## [READING TEXT]
--- Start ---

The Management Pocketbooks Pocket Correspondence Course

Pocketblog has gone back to basics This is part of an extended course in management.


In understanding decision-making, there are three key things to focus on:

  1. Using a structured process
  2. The role of intuition, gut instinct and hunches
  3. The effects of bias and automatic thinking

Let’s look at each of these in turn.

Structured Decision Making Process

… like the example below.

Structured Decision Process

One of the most important choices in your decision process will be whether to go for an adversarial process of setting the options against one another – perhaps even having advocates for each, competing with one another to win the decision – or to go for a process of inquiry, learning as much as you can before assessing the options.

--- End ---

## [STATED TASK]
Do these statements agree with the decision-making text? Answer yes or no for each and quote the words of the text that decide it.
1. The text names three key things to focus on in understanding decision-making.
2. The text says an adversarial process should always be avoided.
3. In a process of inquiry, you learn as much as you can before assessing the options.

## [LISTED ENTRIES]

--- Start ---

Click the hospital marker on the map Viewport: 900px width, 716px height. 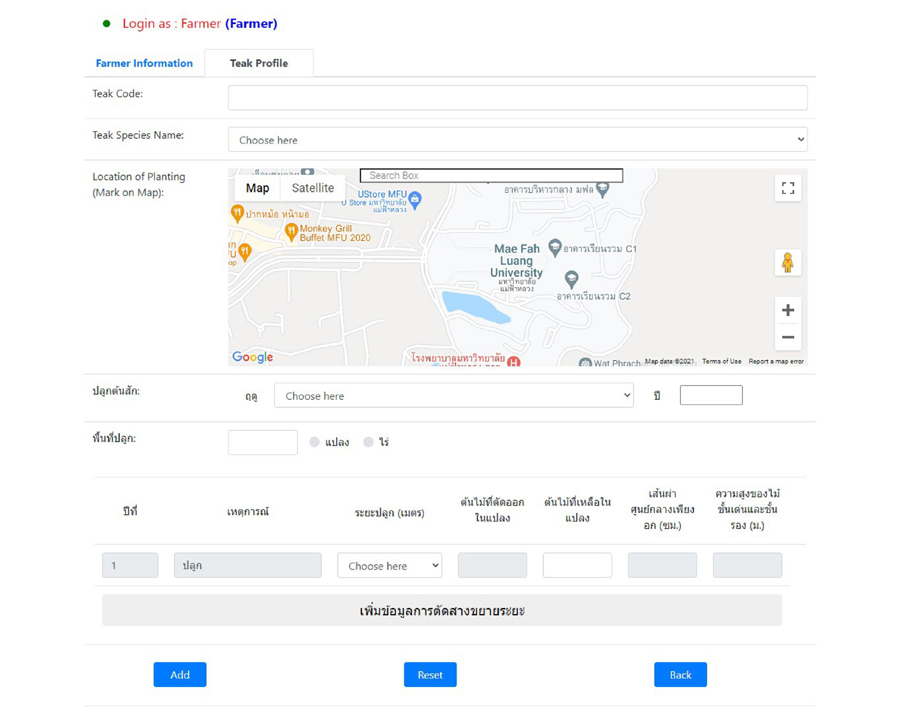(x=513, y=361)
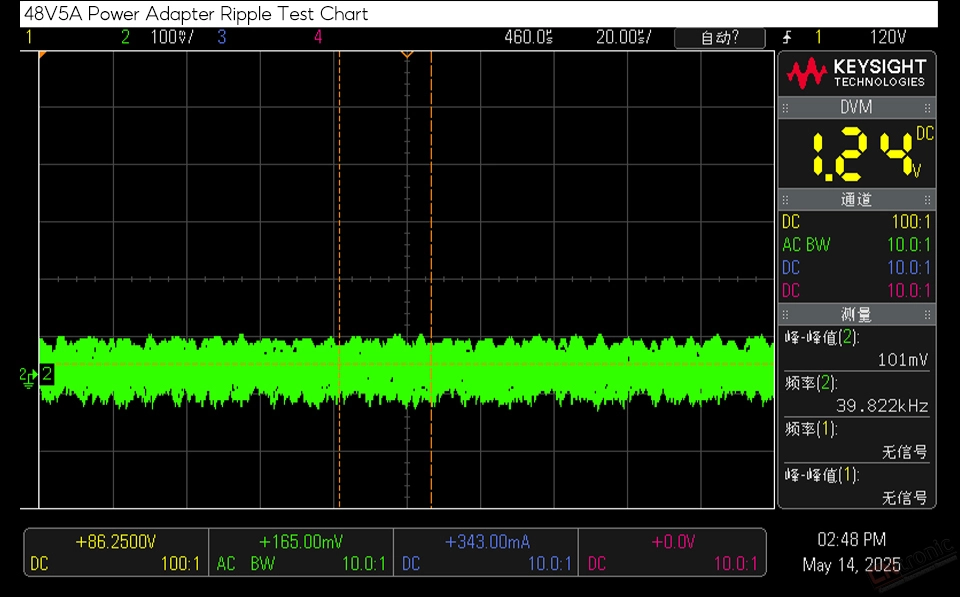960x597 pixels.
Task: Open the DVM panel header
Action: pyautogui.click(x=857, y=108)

--- End ---
--- Start ---

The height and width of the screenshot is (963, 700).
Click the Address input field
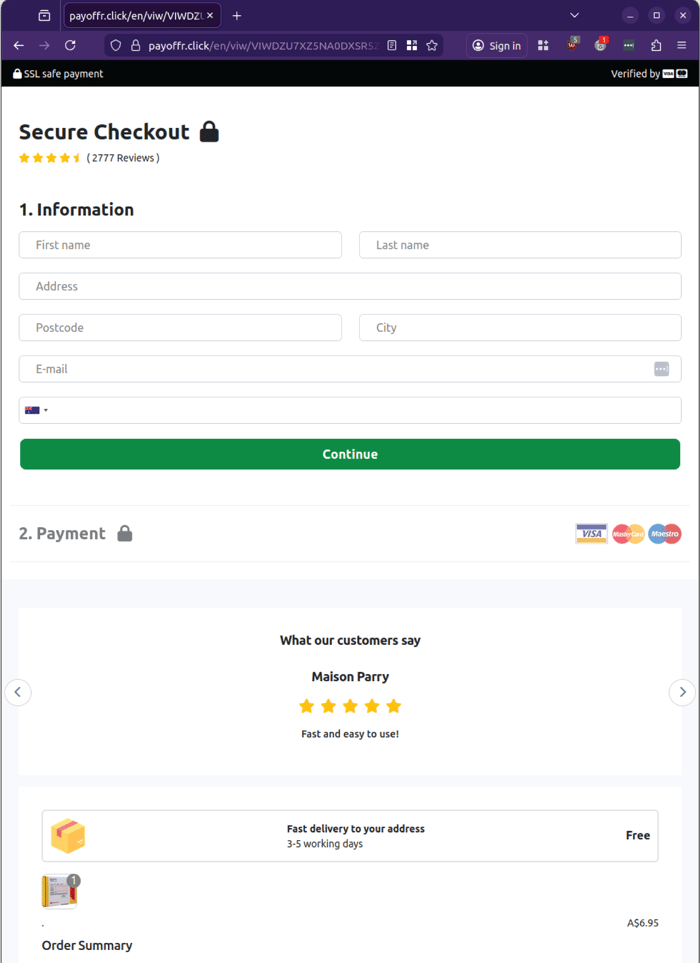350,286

--- End ---

## [TASK OUTPUT]
1. Yes: "In understanding decision-making, there are three key things to focus on"
2. No: "One of the most important choices in your decision process will be whether to go for an adversarial process of setting the options against one another"
3. Yes: "to go for a process of inquiry, learning as much as you can before assessing the options"